While promising happiness alone would be blessing enough, each Beatitude includes a present day promise. These include promises of comfort, satisfaction, mercy, sonship, the ability to see God, and the greatest of all, the promise to spend eternity with Him in the kingdom of heaven. 


Step out onto the Water

How is it that for all these years I have been glossing over Jesus’ call for a Beatitude heart and all that He promises to those who embody it. I am drawn to share how each of the nine Beatitudes revealed a new understanding of God’s expectation for the sanctified heart, but for brevity I will mention just one. Until recently, I have never fully grasped the meaning behind the very first Beatitude: “Blessed are the poor in spirit, for theirs (alone) is the kingdom of heaven” (Matthew 5:3).  Although having heard multiple times that being poor in spirit refers to our desperate need for God’s grace, it wasn’t until many weeks following our study of this Beatitude that God blessed me with a visual that helped me really understand and put in perspective my total dependence on God.

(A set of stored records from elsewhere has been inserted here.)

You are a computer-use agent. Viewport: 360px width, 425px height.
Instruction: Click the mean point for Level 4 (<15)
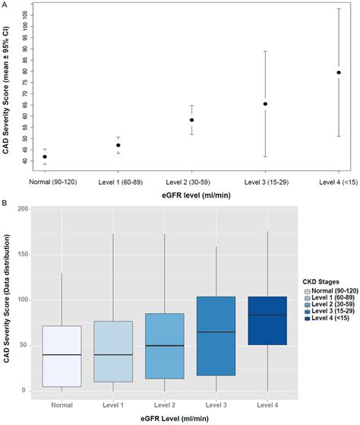click(339, 73)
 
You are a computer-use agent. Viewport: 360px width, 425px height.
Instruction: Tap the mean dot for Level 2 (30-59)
click(192, 120)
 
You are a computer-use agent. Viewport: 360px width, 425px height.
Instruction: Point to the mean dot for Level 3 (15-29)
click(265, 104)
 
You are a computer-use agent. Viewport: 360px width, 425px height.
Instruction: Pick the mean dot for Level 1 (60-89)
click(118, 145)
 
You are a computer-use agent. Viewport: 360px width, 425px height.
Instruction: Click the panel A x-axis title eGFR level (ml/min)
click(191, 195)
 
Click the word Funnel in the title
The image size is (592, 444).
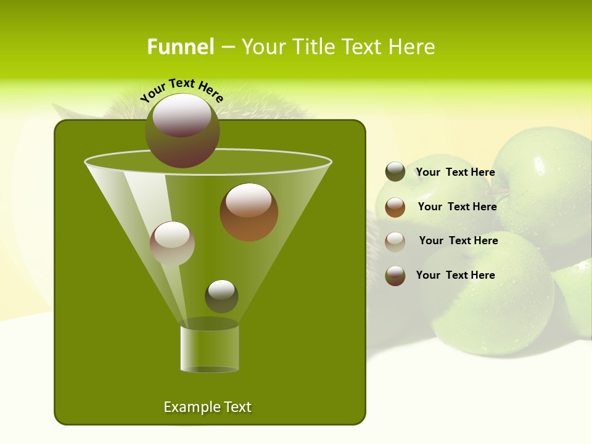point(180,47)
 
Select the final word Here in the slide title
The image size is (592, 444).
point(414,47)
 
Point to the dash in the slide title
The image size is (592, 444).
point(227,47)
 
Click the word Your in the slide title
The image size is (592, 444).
point(264,47)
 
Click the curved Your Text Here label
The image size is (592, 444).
point(181,90)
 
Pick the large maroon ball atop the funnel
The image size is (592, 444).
point(182,131)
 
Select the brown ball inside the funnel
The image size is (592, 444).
point(249,212)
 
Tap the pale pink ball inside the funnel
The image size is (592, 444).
point(172,244)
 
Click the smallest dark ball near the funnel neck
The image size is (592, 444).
point(221,296)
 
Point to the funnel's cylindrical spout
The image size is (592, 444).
point(209,349)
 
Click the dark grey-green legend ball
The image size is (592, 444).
point(395,172)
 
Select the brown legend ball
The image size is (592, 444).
point(395,207)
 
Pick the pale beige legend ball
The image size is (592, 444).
point(395,242)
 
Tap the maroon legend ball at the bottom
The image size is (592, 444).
point(395,276)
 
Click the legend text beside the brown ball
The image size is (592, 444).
point(457,207)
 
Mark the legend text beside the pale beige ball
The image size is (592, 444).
point(458,240)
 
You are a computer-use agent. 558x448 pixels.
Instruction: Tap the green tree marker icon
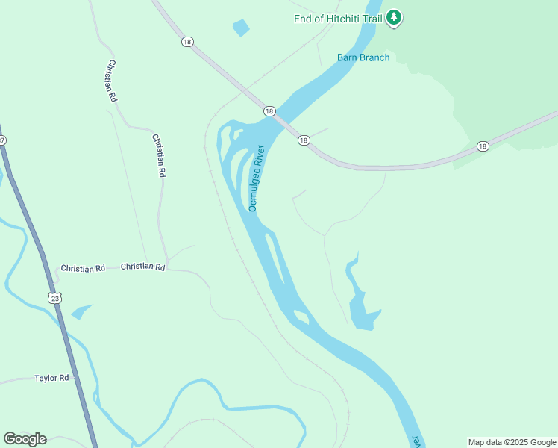394,18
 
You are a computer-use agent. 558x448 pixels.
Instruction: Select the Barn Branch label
363,57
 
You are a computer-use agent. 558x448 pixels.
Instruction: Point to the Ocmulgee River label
257,178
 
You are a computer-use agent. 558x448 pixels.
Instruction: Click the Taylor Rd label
51,378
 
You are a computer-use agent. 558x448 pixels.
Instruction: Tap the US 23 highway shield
56,297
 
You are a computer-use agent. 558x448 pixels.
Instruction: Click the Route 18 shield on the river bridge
269,111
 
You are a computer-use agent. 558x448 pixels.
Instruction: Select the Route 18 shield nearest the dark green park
483,146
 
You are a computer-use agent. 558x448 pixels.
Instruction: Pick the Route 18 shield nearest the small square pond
186,42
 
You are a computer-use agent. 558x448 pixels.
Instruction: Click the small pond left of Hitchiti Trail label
241,28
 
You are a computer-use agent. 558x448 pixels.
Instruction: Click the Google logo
25,438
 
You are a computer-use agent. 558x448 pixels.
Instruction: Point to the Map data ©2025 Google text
512,442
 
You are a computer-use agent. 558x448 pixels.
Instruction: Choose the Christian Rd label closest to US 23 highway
83,268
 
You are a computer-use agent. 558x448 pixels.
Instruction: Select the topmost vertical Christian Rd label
113,81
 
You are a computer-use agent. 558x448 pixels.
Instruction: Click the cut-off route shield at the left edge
2,140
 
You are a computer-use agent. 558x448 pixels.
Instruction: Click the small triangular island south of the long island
301,317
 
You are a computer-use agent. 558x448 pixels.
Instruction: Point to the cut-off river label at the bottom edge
416,441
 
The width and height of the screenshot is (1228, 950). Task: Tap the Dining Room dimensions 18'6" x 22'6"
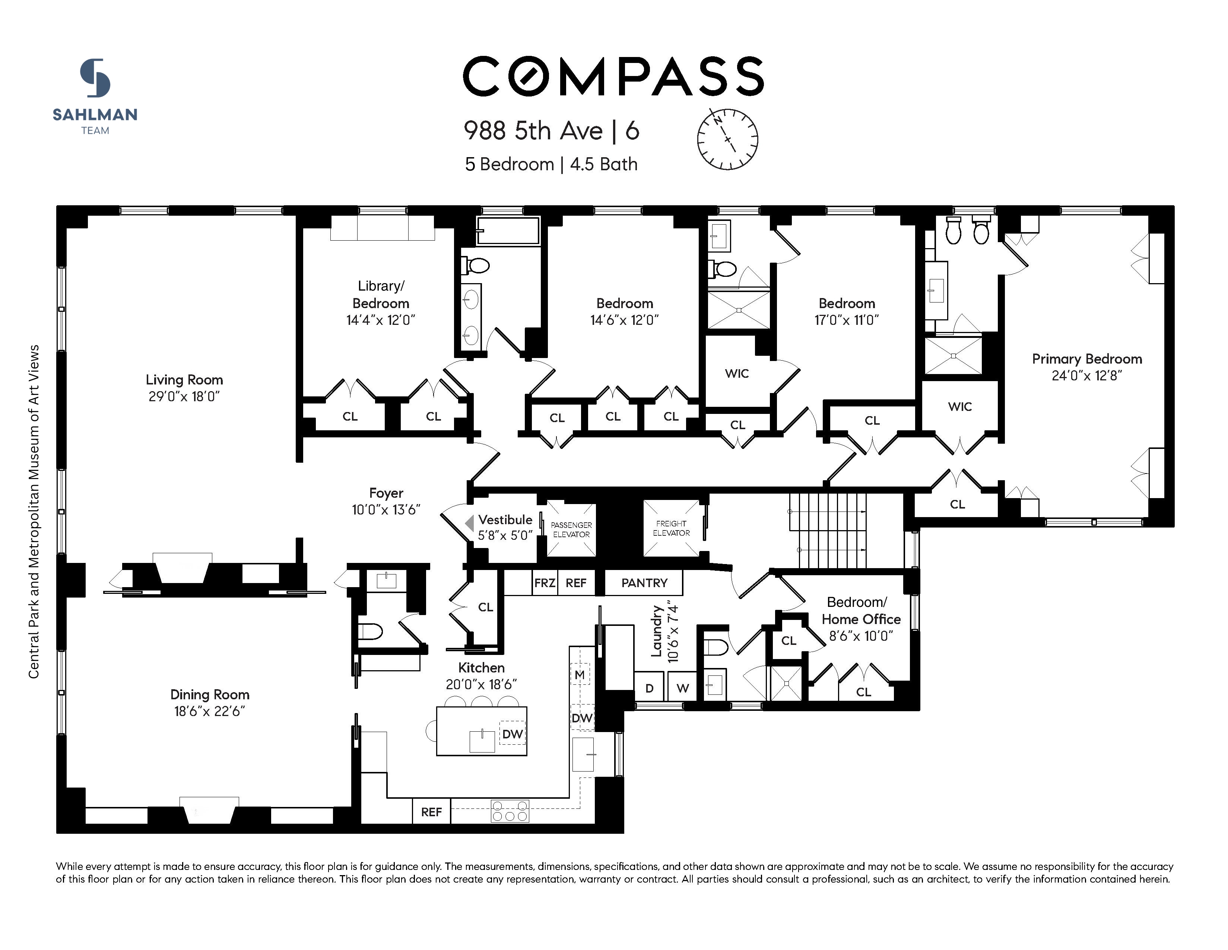click(x=210, y=712)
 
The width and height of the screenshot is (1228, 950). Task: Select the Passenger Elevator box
click(x=571, y=529)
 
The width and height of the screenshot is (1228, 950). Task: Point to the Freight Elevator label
click(x=671, y=528)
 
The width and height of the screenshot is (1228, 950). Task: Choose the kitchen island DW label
click(x=512, y=734)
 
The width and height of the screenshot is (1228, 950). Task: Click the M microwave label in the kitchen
click(x=580, y=674)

I would not do justice to this beatitude if we didn’t first explore the accurate meaning behind the Greek word for “poor.” There are something like seven Greek words that can be used to describe poverty but the one Jesus (before creation) carefully chose to use is ptóchos. This word describes the severest condition of poverty, one in which a person has no ability to care for themselves. This is a person that cannot even scavenge for food and water to sustain themselves, a person that is totally dependent on others for the most basic need of life. Now with that visual in mind, God blessed me with another perspective on our total dependence on God. It is the visual of Peter stepping out of the boat that he and the other disciples were in on that stormy night. Peter knew well he had no ability to walk on water, but at that moment he well understood his total dependence on Jesus. The same is true of salvation, it is all God’s doing, we have nothing to contribute. In fact our pre-salvation works are called filthy rags. While salvation is always preceded by a step into faith, God is continually calling us to step out of the boat, an act of total dependence upon Him. Only then are our works called good.  I want to thank the men in the Mighty Oaks group for the hearty discussion which flamed the fire of God’s calling for Beatitude character in my heart. 



  1. Consider reading the Beatitudes (Matthew 5:3-12) every day for a week. Then move through the Beatitudes one per week, praying that your heart will be filled with its character and your life will reflect its Christ-likeness.
  2. Meditate on this truth: We are not meant to control our Christianity; our Christianity is rather meant to control us.
  3. I encourage you to further study the Beatitudes by reading the book our Oaks Men’s Group just finished, called “The Only Way to Happiness,” by John MacArthur. There are quite a few copies around church, please ask, and we can get you one.